■ **ACTION ITEM**:
Word for word, output the data that follows.

▼

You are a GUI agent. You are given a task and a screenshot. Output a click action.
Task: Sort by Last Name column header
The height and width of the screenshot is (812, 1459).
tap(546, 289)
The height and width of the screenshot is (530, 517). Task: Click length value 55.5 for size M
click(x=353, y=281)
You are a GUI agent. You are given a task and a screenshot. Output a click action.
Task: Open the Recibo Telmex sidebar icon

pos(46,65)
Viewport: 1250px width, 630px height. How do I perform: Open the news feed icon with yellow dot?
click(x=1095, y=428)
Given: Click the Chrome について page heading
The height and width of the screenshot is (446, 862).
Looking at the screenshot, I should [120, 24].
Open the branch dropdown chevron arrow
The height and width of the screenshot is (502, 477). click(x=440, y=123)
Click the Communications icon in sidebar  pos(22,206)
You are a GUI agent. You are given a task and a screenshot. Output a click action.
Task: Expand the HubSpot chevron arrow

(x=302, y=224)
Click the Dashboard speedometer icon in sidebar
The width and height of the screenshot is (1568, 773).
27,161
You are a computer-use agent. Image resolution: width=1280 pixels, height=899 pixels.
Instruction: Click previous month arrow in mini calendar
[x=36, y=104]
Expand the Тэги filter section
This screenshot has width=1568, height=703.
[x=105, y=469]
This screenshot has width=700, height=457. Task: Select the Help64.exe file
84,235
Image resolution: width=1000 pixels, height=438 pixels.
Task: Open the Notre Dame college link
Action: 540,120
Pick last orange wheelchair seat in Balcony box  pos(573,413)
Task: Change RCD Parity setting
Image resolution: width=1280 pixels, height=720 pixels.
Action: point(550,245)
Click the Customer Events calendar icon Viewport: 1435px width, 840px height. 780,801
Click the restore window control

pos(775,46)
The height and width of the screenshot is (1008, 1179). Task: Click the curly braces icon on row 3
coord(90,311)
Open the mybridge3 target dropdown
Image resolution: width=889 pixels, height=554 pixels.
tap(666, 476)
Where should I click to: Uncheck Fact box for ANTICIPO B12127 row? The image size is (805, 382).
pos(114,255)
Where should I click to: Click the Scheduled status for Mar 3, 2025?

▲

■ **TASK RESULT**:
You are a GUI agent. You are given a task and a screenshot. Output a click action.
Task: Sort by Last Name column header
The height and width of the screenshot is (812, 1459).
tap(546, 289)
The height and width of the screenshot is (530, 517). Task: Click length value 55.5 for size M
click(x=353, y=281)
You are a GUI agent. You are given a task and a screenshot. Output a click action.
Task: Open the Recibo Telmex sidebar icon

pos(46,65)
Viewport: 1250px width, 630px height. How do I perform: Open the news feed icon with yellow dot?
click(x=1095, y=428)
Given: Click the Chrome について page heading
The height and width of the screenshot is (446, 862).
Looking at the screenshot, I should [120, 24].
Open the branch dropdown chevron arrow
The height and width of the screenshot is (502, 477). click(x=440, y=123)
Click the Communications icon in sidebar  pos(22,206)
You are a GUI agent. You are given a task and a screenshot. Output a click action.
Task: Expand the HubSpot chevron arrow

(x=302, y=224)
Click the Dashboard speedometer icon in sidebar
The width and height of the screenshot is (1568, 773).
27,161
You are a computer-use agent. Image resolution: width=1280 pixels, height=899 pixels.
Instruction: Click previous month arrow in mini calendar
[x=36, y=104]
Expand the Тэги filter section
This screenshot has width=1568, height=703.
[x=105, y=469]
This screenshot has width=700, height=457. Task: Select the Help64.exe file
84,235
Image resolution: width=1000 pixels, height=438 pixels.
Task: Open the Notre Dame college link
Action: 540,120
Pick last orange wheelchair seat in Balcony box  pos(573,413)
Task: Change RCD Parity setting
Image resolution: width=1280 pixels, height=720 pixels.
Action: point(550,245)
Click the Customer Events calendar icon Viewport: 1435px width, 840px height. 780,801
Click the restore window control

pos(775,46)
The height and width of the screenshot is (1008, 1179). Task: Click the curly braces icon on row 3
coord(90,311)
Open the mybridge3 target dropdown
Image resolution: width=889 pixels, height=554 pixels.
tap(666, 476)
Where should I click to: Uncheck Fact box for ANTICIPO B12127 row? The image size is (805, 382).
pos(114,255)
Where should I click to: Click the Scheduled status for Mar 3, 2025?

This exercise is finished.